Wednesday, May 11, 2011

Wisdom from the workplace

People with brain injuries say and do the darndest things. Sometimes it is more in the delivery than in the actual words or actions themselves. It's one of the reasons I love my profession, and I don't want to forget the specifics of these subtle nuances.


I was administering a naming test, to evaluate whether or not a person is having "anomia," or a word-finding problem often caused my stroke or brain injury, to a woman, let's call her D. The picture was of a protractor, as in the math tool. She couldn't think of the word, although she knew what the drawing depicted.

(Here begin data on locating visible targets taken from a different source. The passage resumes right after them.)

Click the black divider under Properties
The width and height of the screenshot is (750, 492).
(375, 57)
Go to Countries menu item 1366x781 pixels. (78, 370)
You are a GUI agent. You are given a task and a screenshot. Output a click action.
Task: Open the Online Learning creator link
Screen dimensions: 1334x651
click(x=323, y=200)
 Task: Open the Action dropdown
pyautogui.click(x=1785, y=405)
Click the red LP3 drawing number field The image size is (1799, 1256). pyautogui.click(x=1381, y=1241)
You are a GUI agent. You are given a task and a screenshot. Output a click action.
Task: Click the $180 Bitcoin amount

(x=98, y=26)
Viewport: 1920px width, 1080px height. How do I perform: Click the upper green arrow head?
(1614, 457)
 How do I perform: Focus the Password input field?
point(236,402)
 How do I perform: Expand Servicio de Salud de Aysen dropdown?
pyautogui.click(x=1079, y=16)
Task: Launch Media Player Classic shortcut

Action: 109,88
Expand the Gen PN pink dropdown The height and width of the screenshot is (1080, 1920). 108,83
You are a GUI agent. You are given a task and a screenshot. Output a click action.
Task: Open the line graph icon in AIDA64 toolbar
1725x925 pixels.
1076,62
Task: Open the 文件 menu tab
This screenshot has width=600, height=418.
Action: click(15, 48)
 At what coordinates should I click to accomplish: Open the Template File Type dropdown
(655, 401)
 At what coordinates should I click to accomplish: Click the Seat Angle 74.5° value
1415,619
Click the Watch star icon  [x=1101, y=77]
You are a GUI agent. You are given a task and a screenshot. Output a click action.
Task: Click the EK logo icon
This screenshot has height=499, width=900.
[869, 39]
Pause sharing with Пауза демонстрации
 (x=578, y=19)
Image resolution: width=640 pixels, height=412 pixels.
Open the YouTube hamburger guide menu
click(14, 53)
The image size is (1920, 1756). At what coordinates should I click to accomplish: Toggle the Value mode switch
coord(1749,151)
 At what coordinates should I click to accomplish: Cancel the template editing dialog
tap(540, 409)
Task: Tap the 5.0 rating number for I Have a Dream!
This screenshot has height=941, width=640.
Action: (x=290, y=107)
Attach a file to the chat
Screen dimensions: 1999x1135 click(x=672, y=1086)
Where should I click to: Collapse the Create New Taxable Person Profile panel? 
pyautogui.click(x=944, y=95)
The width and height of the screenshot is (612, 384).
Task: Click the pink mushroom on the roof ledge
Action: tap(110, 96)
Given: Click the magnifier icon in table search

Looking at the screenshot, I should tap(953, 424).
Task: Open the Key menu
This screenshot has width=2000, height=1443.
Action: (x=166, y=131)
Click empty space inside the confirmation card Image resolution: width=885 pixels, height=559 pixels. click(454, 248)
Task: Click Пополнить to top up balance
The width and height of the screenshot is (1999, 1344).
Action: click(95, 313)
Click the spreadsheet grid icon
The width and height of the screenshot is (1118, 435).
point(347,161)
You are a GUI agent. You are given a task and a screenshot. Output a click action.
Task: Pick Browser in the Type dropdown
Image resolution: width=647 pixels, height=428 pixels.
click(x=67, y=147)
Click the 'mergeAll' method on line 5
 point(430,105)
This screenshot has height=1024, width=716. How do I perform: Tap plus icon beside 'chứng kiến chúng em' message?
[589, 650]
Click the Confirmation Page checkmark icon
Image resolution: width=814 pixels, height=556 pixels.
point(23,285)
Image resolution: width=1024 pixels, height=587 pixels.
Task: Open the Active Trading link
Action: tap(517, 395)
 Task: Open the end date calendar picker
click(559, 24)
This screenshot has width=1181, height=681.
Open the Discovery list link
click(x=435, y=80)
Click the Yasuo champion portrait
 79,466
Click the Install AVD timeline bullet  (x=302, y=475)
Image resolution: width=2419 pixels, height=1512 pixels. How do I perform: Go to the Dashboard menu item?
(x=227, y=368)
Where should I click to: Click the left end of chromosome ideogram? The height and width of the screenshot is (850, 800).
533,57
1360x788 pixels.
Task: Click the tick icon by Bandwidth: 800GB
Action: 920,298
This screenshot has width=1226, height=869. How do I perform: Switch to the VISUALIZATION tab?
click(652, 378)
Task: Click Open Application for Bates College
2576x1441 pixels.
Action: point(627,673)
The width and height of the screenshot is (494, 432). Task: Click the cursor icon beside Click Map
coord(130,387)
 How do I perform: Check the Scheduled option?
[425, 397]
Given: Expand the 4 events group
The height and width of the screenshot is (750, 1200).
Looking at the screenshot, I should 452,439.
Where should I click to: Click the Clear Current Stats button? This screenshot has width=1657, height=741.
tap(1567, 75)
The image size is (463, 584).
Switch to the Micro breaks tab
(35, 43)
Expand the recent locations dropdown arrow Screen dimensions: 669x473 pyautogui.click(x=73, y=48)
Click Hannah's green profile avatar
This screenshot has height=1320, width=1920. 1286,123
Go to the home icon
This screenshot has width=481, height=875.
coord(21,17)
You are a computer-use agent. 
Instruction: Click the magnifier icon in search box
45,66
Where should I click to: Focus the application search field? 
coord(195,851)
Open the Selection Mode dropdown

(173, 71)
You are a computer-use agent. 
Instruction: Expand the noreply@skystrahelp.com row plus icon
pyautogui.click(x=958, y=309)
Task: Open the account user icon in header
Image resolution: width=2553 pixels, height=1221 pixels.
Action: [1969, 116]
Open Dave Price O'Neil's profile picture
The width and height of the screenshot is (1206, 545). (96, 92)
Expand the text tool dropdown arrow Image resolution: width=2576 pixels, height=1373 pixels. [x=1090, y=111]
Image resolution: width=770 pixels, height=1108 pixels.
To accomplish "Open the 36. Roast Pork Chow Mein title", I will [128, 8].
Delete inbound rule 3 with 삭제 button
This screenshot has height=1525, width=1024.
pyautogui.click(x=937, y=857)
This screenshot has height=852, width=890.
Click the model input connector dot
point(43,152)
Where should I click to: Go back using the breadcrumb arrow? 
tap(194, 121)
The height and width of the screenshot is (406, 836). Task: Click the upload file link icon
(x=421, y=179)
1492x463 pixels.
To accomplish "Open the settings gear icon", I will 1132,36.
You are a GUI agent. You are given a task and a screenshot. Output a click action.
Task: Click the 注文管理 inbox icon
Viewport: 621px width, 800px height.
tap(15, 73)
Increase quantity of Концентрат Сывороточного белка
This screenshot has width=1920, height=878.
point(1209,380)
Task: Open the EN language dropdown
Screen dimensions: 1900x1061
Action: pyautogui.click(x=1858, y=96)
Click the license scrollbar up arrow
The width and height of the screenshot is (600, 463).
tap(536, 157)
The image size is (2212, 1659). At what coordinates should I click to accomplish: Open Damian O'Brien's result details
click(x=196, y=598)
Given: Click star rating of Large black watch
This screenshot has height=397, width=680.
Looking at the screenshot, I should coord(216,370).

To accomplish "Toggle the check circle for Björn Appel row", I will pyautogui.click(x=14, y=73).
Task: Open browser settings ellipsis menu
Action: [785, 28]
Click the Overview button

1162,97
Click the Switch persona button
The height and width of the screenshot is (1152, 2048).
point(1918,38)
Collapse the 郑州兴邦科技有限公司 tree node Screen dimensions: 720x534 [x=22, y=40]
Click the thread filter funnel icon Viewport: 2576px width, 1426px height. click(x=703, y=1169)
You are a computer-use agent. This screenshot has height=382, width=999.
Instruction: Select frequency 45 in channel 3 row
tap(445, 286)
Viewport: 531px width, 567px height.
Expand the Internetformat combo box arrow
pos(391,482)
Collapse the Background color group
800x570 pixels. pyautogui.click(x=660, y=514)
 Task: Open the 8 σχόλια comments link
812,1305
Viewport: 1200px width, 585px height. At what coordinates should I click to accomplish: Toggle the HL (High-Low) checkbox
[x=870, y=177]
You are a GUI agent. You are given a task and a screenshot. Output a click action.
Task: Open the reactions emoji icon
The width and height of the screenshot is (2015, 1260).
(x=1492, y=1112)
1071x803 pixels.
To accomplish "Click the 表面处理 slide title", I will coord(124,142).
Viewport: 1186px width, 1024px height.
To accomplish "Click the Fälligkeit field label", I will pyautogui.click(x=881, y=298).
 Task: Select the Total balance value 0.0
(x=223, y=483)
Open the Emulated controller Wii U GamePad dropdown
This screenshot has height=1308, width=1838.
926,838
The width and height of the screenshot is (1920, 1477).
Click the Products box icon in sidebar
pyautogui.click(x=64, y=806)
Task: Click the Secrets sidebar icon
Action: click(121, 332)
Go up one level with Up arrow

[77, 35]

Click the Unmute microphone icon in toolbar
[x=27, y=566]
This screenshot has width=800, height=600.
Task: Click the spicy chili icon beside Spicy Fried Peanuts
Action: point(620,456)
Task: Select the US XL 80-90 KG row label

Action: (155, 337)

"Yeah, well, I'm not measuring any angle with anything," she said, frustrated that she could not come up with the word.



At another appointment with the same woman, we were discussing getting back into exercise. The recreational therapist had suggested D take up swimming.

"It's an awful lot of trouble. You have to get in the pool. Get out of the pool."



One wise patient, who really had no wits about him, cleared from the fog for a moment to offer me a pearl of wisdom.

"You have to learn how to be apart before you can get it together."

Rather wise of him, this grasshopper thinks.



Today I instructed a patient, who had fallen off a ladder just two weeks prior, to journal about his day.

"Start by writing today's date."

He wrote: "today's date."

Now THAT is what we mean by concrete thinking.



The same ladder-falling patient referred to his confusion as "being behind the 8 ball." I'm not exactly sure what this means, but it seemed rather prophetic.



And on another occassion, with my same friend, we were working on an odd-man-out semantic task. He was instructed to identify the picture that didn't belong. This particular scene depicted a banana, an apple, a lemon, and a carrot. I was looking for him to say that the carrot didn't belong because it was a vegetable, and the other three pictures were fruits. He correctly identified all the images as "edibles," but failed to see which one might not quite belong. Using my best scaffolding skills, I proceeded to isolate each picture.

Me: "Is a banana a fruit?"
Him: "Well, yes, I believe a banana is an edible fruit."
Me: "That's correct. Good. Now, is a lemon a fruit?"
Him: "I believe a lemon is an edible fruit."
Me: "Alright, so is an apple a fruit?"
Him: "Now I wasn't grown on an orchard or anything, so I don't know."